Matmul on multiple GPUs

kealexanderwang · December 26, 2018, 10:00pm

I’m trying to take advantage of Pytorch’s autograd feature and perform matrix-matrix multiplication $A \times B$ where matrix A is represented as a list of Tensors each on a separate GPU.

What is the best way of distributing this task across multiple GPUs and then collecting the results from each GPU onto one? It doesn’t seem to fit in with the paradigm of torch.nn.DataParallel where one model is replicated on each GPU and the data is passed through the model and then collected.

smth · December 26, 2018, 10:48pm

There isn’t an automatic way to do this. If A is a list of Tensors, each on a separate GPU, I presume A is a large matrix, with rows 0 to i on GPU0, i to j on GPU1, etc.

Let’s assume B is only on GPU 0, because you didn’t mention anything about B.

Here’s a sample snippet showing how to parallelize this operation over multiple GPUs and collect the result on GPU0.

import torch

ngpu = torch.cuda.device_count()

N, M, K = 128, 256, 512 # example matmul sizes

A = []
B = torch.randn(M, K, device='cuda:0')

# randomly initialize A
for i in range(ngpu):
    # each GPU has a slice of A
    A.append(torch.randn(N // ngpu, M, device='cuda:' + str(i)))

# now let's matmul

# Step 1: make a copy of B on each GPU
B_ = [B]
for i in range(ngpu):
    if i != 0:
        B_.append(B.to('cuda:' + str(i)))

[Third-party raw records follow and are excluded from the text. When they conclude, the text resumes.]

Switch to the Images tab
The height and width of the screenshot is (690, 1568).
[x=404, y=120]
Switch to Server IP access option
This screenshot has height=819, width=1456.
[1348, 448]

# Step 2: issue the matmul on each GPU
C_ = []
for i in range(ngpu):
    C_.append(torch.matmul(A[i], B_[i]))

C = torch.empty(N, K)
for i in range(ngpu):
    start_index = i * (N//ngpu)
    C[start_index:start_index+(N//ngpu), :].copy_(C_[i])

# C is the final result gathered on GPU-0

kealexanderwang · December 26, 2018, 11:42pm

Thanks a lot for responding so quickly! Is there a way of using torch.nn.parallel to matmul in parallel without each GPU waiting for the previous GPU to finish?

smth · December 26, 2018, 11:45pm

yes, in general, each GPU wont wait for the previous GPU at all, unless allocations are occuring (like malloc / free). The CUDA API is asynchronous, so snippets such as:

C_ = []
for i in range(ngpu):
    C_.append(torch.matmul(A[i], B_[i]))

happen in parallel.
There are some subtle cases where you have to switch the CUDA stream, but I dont think you’ll run into these cases unless you are doing something very very specific.